▶ _Task instructions_: Exactly as given, output all the records that follow.

▶ _Records for processing_:
-----

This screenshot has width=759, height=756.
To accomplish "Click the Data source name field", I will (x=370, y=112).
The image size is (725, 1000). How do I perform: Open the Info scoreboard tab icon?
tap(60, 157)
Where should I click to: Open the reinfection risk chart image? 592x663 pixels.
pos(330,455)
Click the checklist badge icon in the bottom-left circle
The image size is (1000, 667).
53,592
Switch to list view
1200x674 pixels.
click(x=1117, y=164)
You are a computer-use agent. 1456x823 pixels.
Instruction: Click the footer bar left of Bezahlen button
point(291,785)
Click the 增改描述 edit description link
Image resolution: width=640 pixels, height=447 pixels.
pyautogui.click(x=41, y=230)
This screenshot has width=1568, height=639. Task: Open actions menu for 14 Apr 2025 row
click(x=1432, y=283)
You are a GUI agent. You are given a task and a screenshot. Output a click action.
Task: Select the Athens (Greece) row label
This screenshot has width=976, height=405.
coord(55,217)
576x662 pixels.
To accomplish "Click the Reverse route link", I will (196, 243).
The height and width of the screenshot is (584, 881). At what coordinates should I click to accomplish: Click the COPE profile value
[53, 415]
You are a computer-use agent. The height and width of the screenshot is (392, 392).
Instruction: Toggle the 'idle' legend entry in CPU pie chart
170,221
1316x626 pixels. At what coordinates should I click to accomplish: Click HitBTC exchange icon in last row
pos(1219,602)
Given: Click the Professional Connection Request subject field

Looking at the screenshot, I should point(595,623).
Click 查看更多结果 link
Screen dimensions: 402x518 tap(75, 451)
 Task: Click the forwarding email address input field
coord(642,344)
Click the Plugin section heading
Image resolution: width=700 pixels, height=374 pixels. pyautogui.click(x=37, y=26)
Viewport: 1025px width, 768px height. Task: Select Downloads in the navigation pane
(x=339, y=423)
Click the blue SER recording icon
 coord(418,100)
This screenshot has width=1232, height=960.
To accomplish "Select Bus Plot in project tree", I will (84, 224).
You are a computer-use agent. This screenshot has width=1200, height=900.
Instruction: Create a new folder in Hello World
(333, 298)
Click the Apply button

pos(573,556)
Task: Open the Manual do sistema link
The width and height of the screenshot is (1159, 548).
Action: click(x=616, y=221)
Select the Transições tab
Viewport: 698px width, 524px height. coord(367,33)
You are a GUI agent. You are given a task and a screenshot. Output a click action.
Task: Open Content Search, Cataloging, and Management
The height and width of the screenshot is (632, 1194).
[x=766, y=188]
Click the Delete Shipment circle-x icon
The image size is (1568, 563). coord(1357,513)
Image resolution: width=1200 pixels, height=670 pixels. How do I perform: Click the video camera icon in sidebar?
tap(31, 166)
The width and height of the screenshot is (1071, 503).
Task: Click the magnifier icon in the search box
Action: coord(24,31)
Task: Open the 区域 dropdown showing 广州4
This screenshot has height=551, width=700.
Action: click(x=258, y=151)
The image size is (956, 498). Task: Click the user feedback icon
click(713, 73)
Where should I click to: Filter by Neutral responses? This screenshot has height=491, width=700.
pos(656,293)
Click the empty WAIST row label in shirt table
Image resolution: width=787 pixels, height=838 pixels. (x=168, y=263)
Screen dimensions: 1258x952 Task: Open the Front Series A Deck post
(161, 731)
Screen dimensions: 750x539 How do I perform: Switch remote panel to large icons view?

-----

▶ _Exercise answer_:
This screenshot has width=759, height=756.
To accomplish "Click the Data source name field", I will (x=370, y=112).
The image size is (725, 1000). How do I perform: Open the Info scoreboard tab icon?
tap(60, 157)
Where should I click to: Open the reinfection risk chart image? 592x663 pixels.
pos(330,455)
Click the checklist badge icon in the bottom-left circle
The image size is (1000, 667).
53,592
Switch to list view
1200x674 pixels.
click(x=1117, y=164)
You are a computer-use agent. 1456x823 pixels.
Instruction: Click the footer bar left of Bezahlen button
point(291,785)
Click the 增改描述 edit description link
Image resolution: width=640 pixels, height=447 pixels.
pyautogui.click(x=41, y=230)
This screenshot has width=1568, height=639. Task: Open actions menu for 14 Apr 2025 row
click(x=1432, y=283)
You are a GUI agent. You are given a task and a screenshot. Output a click action.
Task: Select the Athens (Greece) row label
This screenshot has width=976, height=405.
coord(55,217)
576x662 pixels.
To accomplish "Click the Reverse route link", I will (196, 243).
The height and width of the screenshot is (584, 881). At what coordinates should I click to accomplish: Click the COPE profile value
[53, 415]
You are a computer-use agent. The height and width of the screenshot is (392, 392).
Instruction: Toggle the 'idle' legend entry in CPU pie chart
170,221
1316x626 pixels. At what coordinates should I click to accomplish: Click HitBTC exchange icon in last row
pos(1219,602)
Given: Click the Professional Connection Request subject field

Looking at the screenshot, I should point(595,623).
Click 查看更多结果 link
Screen dimensions: 402x518 tap(75, 451)
 Task: Click the forwarding email address input field
coord(642,344)
Click the Plugin section heading
Image resolution: width=700 pixels, height=374 pixels. pyautogui.click(x=37, y=26)
Viewport: 1025px width, 768px height. Task: Select Downloads in the navigation pane
(x=339, y=423)
Click the blue SER recording icon
 coord(418,100)
This screenshot has width=1232, height=960.
To accomplish "Select Bus Plot in project tree", I will (84, 224).
You are a computer-use agent. This screenshot has width=1200, height=900.
Instruction: Create a new folder in Hello World
(333, 298)
Click the Apply button

pos(573,556)
Task: Open the Manual do sistema link
The width and height of the screenshot is (1159, 548).
Action: click(x=616, y=221)
Select the Transições tab
Viewport: 698px width, 524px height. coord(367,33)
You are a GUI agent. You are given a task and a screenshot. Output a click action.
Task: Open Content Search, Cataloging, and Management
The height and width of the screenshot is (632, 1194).
[x=766, y=188]
Click the Delete Shipment circle-x icon
The image size is (1568, 563). coord(1357,513)
Image resolution: width=1200 pixels, height=670 pixels. How do I perform: Click the video camera icon in sidebar?
tap(31, 166)
The width and height of the screenshot is (1071, 503).
Task: Click the magnifier icon in the search box
Action: coord(24,31)
Task: Open the 区域 dropdown showing 广州4
This screenshot has height=551, width=700.
Action: click(x=258, y=151)
The image size is (956, 498). Task: Click the user feedback icon
click(713, 73)
Where should I click to: Filter by Neutral responses? This screenshot has height=491, width=700.
pos(656,293)
Click the empty WAIST row label in shirt table
Image resolution: width=787 pixels, height=838 pixels. (x=168, y=263)
Screen dimensions: 1258x952 Task: Open the Front Series A Deck post
(161, 731)
Screen dimensions: 750x539 How do I perform: Switch remote panel to large icons view?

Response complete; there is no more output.